Anthropic Challenges Users to Test Its Unbreakable AI Model

Think you’re clever enough to outsmart an AI? Anthropic is daring users to give it a shot. The company has just launched a week-long public test for its new AI model, Claude, which comes with enhanced safeguards to block harmful or dangerous responses. This follows a bug bounty program where experts spent over 3,000 hours trying—and failing—to break through its defenses.

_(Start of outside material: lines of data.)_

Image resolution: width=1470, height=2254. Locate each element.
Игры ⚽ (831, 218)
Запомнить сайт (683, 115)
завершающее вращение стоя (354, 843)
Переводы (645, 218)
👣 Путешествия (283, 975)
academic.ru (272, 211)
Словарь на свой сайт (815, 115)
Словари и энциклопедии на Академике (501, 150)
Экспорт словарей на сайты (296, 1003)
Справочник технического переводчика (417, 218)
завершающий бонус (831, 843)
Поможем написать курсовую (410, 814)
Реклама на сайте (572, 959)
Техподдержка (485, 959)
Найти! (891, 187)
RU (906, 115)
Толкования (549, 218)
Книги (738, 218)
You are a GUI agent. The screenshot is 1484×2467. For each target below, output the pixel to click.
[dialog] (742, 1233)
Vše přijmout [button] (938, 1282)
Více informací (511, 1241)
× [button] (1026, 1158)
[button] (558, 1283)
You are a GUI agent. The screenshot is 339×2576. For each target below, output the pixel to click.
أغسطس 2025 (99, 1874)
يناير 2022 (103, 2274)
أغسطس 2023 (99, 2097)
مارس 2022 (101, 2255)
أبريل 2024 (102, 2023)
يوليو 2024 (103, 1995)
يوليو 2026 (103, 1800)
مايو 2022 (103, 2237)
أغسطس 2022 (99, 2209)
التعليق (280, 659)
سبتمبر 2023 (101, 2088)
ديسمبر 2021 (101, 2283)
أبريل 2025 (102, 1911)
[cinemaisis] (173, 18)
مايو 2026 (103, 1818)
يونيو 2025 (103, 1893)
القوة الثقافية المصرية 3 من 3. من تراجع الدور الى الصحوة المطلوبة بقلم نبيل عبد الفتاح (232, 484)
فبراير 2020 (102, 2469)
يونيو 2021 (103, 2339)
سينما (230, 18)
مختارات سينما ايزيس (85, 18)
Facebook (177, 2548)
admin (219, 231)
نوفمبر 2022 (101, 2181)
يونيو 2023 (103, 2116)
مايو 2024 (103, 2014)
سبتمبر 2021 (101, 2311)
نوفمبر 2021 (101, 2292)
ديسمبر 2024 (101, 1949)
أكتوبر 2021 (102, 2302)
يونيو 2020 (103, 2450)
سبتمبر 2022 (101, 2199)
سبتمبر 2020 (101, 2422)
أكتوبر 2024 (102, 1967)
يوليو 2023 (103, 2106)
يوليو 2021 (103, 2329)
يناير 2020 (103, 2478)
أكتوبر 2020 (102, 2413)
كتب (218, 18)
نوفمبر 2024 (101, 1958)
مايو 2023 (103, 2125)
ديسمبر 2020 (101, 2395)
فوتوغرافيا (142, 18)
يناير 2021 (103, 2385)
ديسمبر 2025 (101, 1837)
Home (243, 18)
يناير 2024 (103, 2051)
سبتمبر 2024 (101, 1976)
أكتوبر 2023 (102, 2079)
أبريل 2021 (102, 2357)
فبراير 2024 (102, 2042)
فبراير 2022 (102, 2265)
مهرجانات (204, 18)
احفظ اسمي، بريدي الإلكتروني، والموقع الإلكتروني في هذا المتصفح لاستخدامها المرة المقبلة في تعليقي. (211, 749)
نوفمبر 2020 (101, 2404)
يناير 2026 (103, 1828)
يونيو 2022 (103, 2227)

Claude’s "Constitutional Classifier" is designed to detect and stop attempts to pull out forbidden information, like details on chemical weapons. Even when harmful prompts are hidden in harmless-looking text or disguised as roleplay, this system is trained to catch them. It calculates the risk of each word in a response and stops the output if something suspicious pops up.

Earlier tests showed the system blocked 95% of 10,000 synthetic jailbreak attempts, a huge jump from the 14% success rate of the unprotected version. Still, Anthropic admits the safeguards aren’t foolproof. Some jailbreaks will likely slip through, but they’ll require significantly more effort to pull off.

There’s a catch, though. These extra protections come with a 23.7% increase in computational cost, meaning users will pay more and use more energy per query. Plus, the system might mistakenly block 0.38% of harmless prompts—a trade-off Anthropic says is worth it.

Until February 10, users can try their luck at breaking Claude’s new defenses by answering eight tricky questions about chemical weapons. Anthropic will share any newly discovered jailbreaks during the test. So, if you’ve ever wanted to test your skills against an AI, now’s your chance. Good luck—you’re going to need it.